Google has spent the last few years amassing data on the so-called white space spectrum usage in the US. After TV broadcasting went digital, a huge swatch of prime radio spectrum became free.
Google fought to keep that portion of the spectrum open to any application and has since worked on mapping how the white space is already in use.
Google is now ready to test its database
in the wild and will be holding a 45-day trial along with the US Federal Communications Commission.
"Our database is beginning a public trial with the FCC. Our trial site allows industry stakeholders (broadcasters, cable, wireless microphone users, licensed spectrum holders) to test and provide feedback on the database," Google announced.
"The trial site also allows anyone to find out how much TV white spaces spectrum is available at any location, such as your home or office," it added.
These pockets of unused spectrum vary from place to place, which is why these databases are needed.
Anyone wanting to make use of that portion of the spectrum will have to check whether someone else isn't using it already in that region and that's hard to do without a centralized authority, the databases Google and others are building.

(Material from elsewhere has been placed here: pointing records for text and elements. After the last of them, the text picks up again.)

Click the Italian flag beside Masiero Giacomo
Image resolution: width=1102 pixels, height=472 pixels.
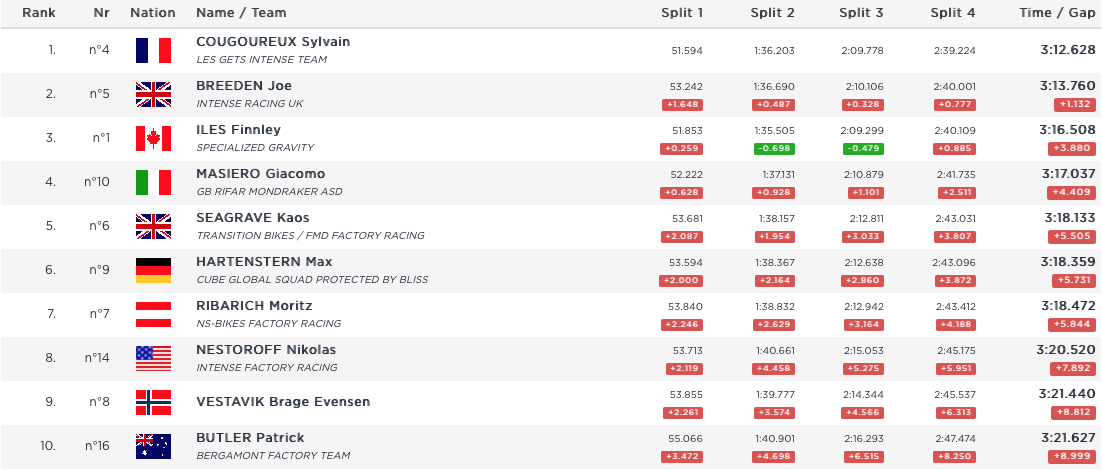(153, 182)
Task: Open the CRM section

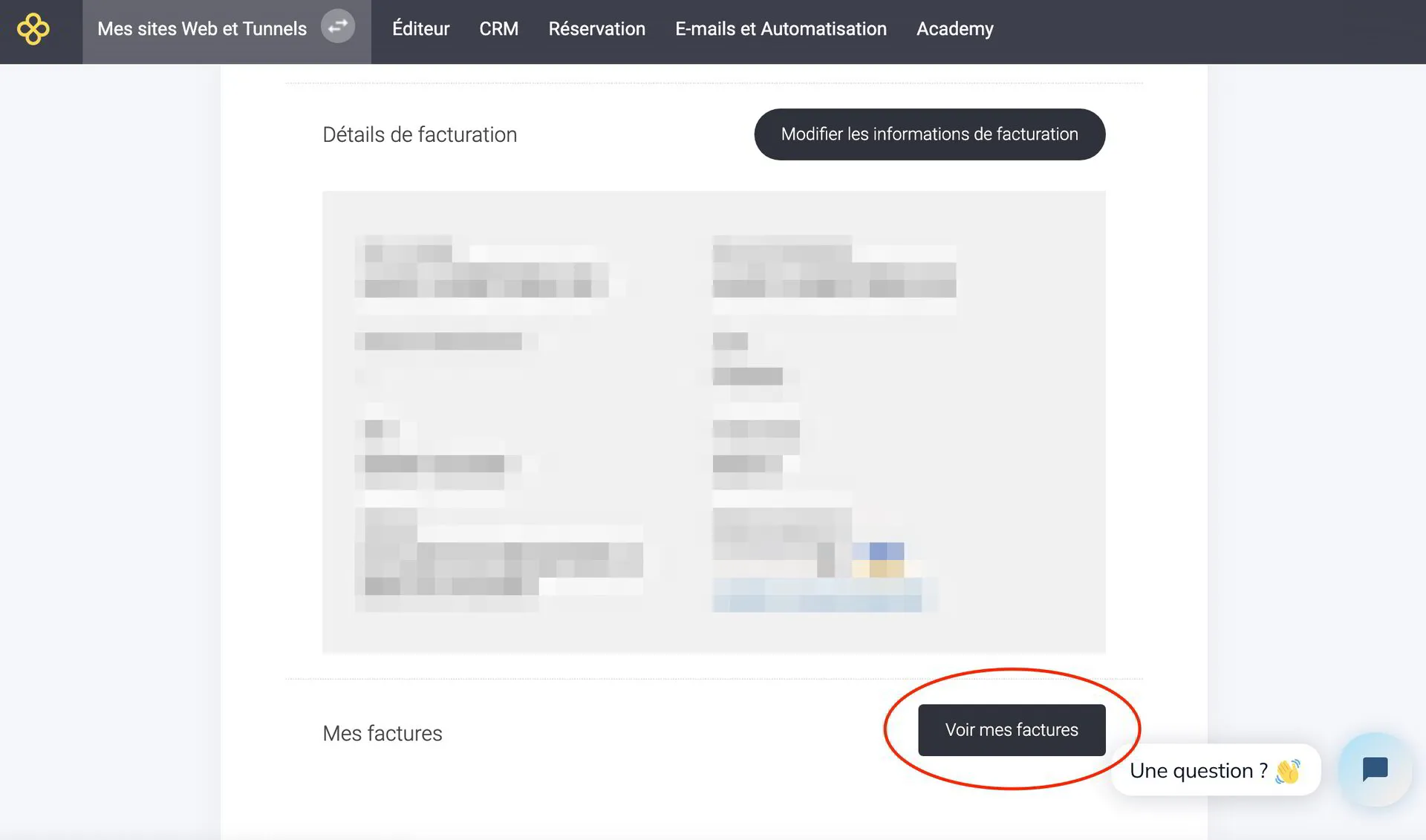Action: pyautogui.click(x=498, y=29)
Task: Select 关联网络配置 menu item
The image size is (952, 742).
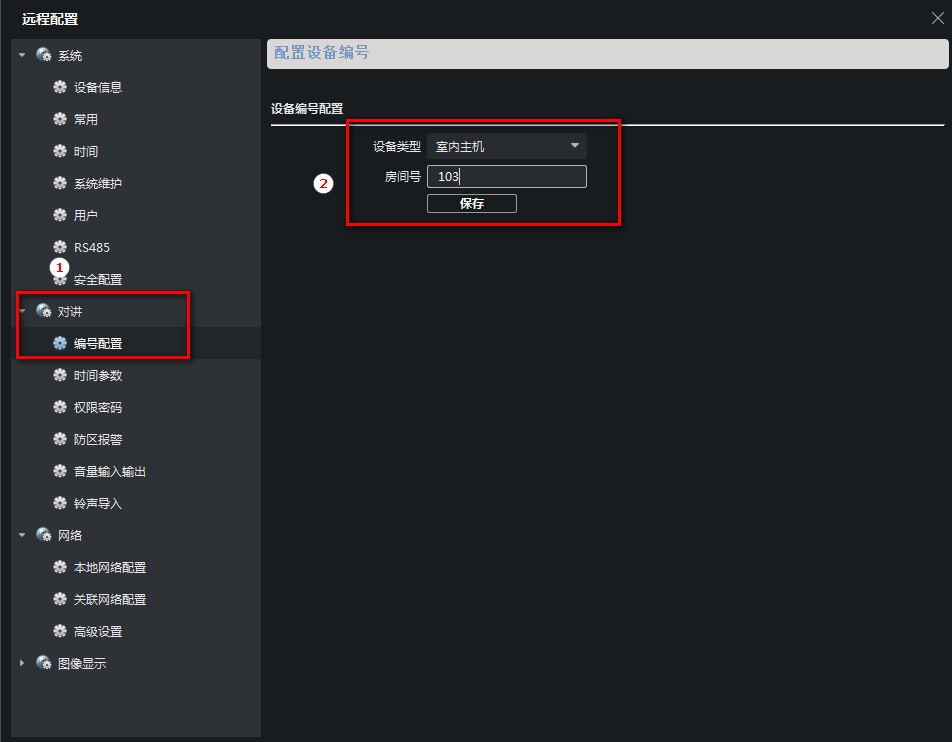Action: coord(110,599)
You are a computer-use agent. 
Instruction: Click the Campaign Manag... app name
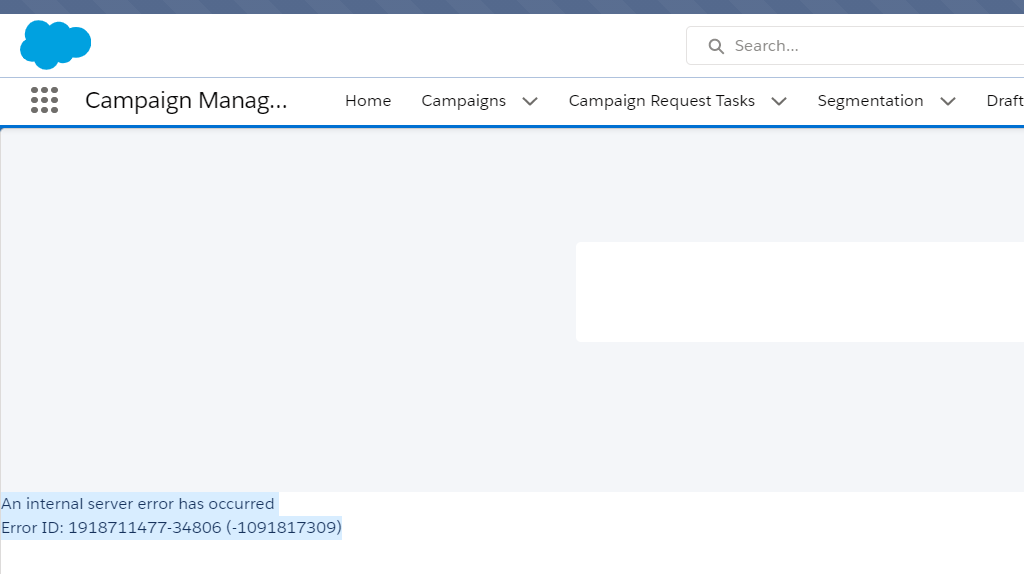(186, 100)
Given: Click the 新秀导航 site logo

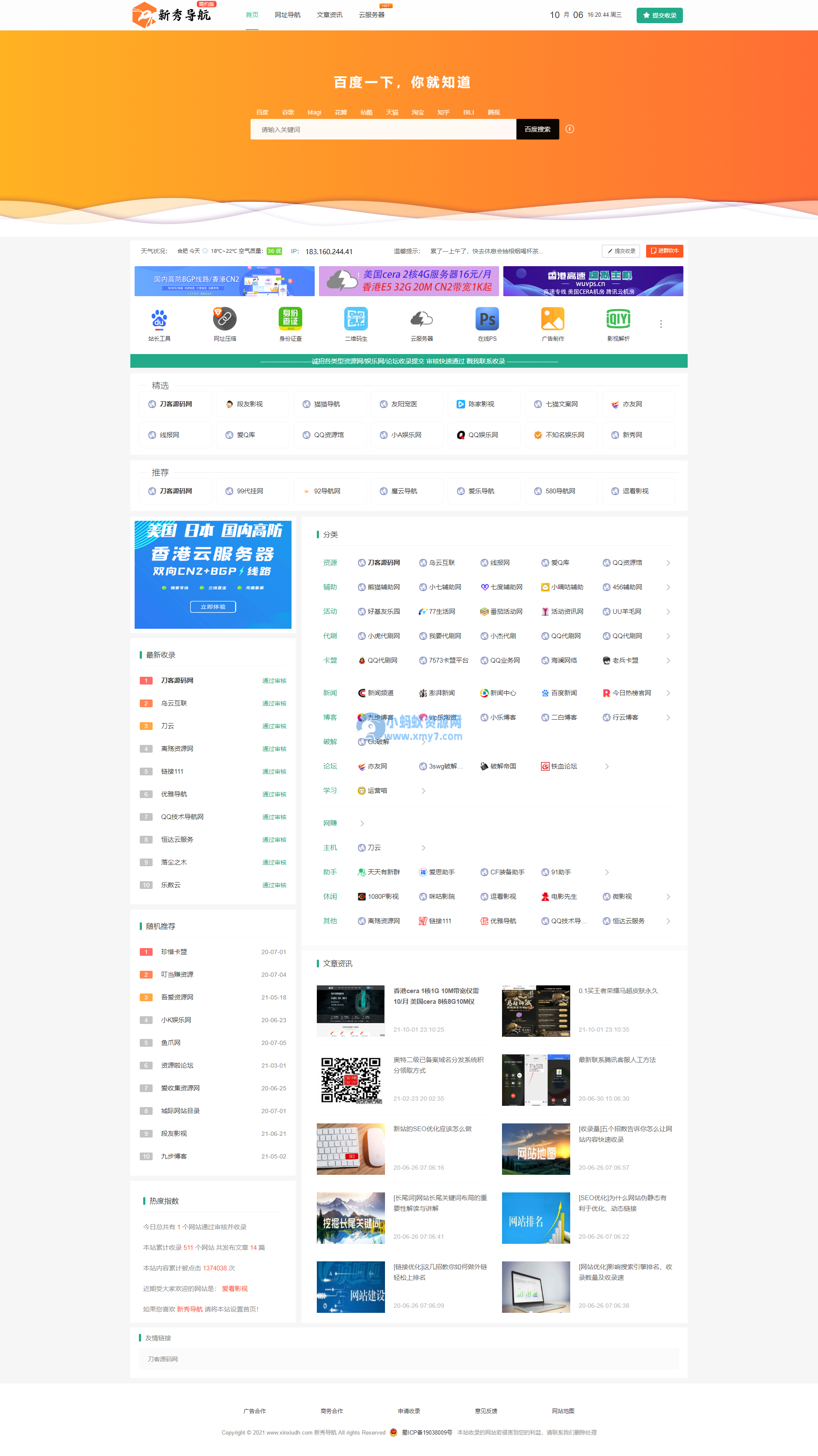Looking at the screenshot, I should point(170,15).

The hope, for Google and most of the other companies involved, is that the unused space will eventually be exploited for long range, high-speed wireless internet.
Building a network in this portion of the spectrum should be cheaper and the signal would travel a lot further than that of most current mobile phone networks.
This presents a big opportunity for cheap internet access in underserved areas in both the emerging countries and in the developed ones.
But before any of this can take place, the infrastructure which would allow ISPs or even individuals to make use of the available spectrum efficiently must be put in place.